In a debut memoir as candid as her music, Phair eschews themes of typical rock-and-roll tell-all for a more introspective look at events in her life ... Phair admits that she can still make 'colossal errors in judgement,' but her empathy for people’s 'private struggles' shines throughout...This powerful debut will delight Phair’s many fans.

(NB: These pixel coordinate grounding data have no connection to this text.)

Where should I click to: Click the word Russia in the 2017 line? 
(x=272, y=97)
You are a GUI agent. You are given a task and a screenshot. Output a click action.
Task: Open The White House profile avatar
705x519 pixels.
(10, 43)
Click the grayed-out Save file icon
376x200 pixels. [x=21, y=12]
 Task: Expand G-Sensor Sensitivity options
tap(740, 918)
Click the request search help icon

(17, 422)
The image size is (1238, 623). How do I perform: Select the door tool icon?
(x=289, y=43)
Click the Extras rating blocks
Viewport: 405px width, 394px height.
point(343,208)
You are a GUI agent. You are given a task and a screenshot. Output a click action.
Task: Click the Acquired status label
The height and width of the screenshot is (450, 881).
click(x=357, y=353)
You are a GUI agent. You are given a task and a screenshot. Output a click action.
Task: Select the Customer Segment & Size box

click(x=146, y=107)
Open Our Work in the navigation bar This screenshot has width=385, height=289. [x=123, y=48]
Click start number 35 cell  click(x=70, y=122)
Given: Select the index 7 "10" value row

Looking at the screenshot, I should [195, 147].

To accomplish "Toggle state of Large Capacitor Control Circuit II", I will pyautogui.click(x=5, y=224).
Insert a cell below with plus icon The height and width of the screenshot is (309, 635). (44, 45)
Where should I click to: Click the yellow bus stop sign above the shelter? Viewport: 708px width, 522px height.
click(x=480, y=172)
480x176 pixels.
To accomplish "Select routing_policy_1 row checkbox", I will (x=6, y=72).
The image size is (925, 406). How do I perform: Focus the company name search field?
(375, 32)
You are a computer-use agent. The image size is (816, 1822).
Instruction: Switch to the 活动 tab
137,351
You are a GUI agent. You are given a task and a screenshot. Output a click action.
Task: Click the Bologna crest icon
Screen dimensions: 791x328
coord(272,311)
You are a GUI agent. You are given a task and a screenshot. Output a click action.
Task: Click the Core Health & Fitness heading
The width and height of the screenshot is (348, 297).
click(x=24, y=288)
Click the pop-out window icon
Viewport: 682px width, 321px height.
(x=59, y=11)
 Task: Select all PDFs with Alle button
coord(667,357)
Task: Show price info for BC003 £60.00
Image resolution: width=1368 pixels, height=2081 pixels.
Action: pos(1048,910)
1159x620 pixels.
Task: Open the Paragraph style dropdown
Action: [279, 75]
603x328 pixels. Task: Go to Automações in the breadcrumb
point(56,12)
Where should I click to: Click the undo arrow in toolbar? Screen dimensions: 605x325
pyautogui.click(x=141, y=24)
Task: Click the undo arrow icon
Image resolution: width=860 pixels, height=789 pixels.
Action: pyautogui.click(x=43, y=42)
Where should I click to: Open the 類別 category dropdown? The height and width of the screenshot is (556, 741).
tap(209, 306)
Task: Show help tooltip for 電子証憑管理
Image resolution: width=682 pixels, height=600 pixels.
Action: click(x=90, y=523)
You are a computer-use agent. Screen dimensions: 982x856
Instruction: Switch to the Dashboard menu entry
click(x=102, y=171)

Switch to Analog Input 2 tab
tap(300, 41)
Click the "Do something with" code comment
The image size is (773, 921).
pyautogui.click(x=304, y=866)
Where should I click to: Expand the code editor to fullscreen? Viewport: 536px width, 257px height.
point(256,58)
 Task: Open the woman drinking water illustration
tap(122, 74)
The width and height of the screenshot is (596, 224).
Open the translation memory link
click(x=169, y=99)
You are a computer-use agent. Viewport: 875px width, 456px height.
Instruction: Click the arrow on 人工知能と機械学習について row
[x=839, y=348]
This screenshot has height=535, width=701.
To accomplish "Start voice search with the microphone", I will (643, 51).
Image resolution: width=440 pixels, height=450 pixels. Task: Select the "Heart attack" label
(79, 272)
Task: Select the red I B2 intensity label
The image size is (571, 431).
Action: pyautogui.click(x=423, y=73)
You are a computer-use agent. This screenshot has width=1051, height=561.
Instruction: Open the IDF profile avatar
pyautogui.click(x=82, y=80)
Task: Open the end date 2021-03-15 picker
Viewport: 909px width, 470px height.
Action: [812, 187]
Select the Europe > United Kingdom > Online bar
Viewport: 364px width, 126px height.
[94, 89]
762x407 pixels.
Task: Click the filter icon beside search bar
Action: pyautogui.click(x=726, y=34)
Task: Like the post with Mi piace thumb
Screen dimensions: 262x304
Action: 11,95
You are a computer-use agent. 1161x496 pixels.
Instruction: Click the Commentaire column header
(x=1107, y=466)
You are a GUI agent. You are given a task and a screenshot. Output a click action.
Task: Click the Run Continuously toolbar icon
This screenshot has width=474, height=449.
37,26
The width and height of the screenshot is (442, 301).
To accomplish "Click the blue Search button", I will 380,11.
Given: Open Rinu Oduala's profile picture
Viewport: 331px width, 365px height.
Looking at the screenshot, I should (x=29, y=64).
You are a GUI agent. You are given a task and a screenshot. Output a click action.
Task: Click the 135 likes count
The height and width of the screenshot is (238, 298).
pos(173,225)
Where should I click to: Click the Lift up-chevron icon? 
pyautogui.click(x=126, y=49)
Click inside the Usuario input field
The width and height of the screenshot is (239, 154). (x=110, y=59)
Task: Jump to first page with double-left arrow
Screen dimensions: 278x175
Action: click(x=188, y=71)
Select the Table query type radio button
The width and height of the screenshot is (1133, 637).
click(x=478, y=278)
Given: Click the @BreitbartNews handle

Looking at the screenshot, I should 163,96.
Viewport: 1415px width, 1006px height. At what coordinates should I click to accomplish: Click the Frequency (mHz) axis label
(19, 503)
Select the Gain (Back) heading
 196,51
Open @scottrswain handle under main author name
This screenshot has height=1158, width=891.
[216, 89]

At its best, Horror Stories is an excavation of what lies in the subconscious as you float through the world. It shows how buried hurts will crop up randomly, at will. In that sense, Horror Stories reflects reality with a blunt irreverence, like many great Phair songs ... But discussion of Phair’s music is puzzlingly limited. It’s up to the reader to determine where Phair was at in her discography during any particular saga ... offers only a handful of these music-oriented reflections. Phair focuses instead on the greater fabric of her idiosyncratic life that produced the songs ... I wish Phair wrote specifically about how her experiences shaped the lyrics to more of her songs in lieu of some of the many pages, some gripping, some clumsy, she spends airing details of failed relationships, bad vacations and first-class flights. I get the sense this would be another story entirely. Perhaps, for the time being, it’s better voiced by the music.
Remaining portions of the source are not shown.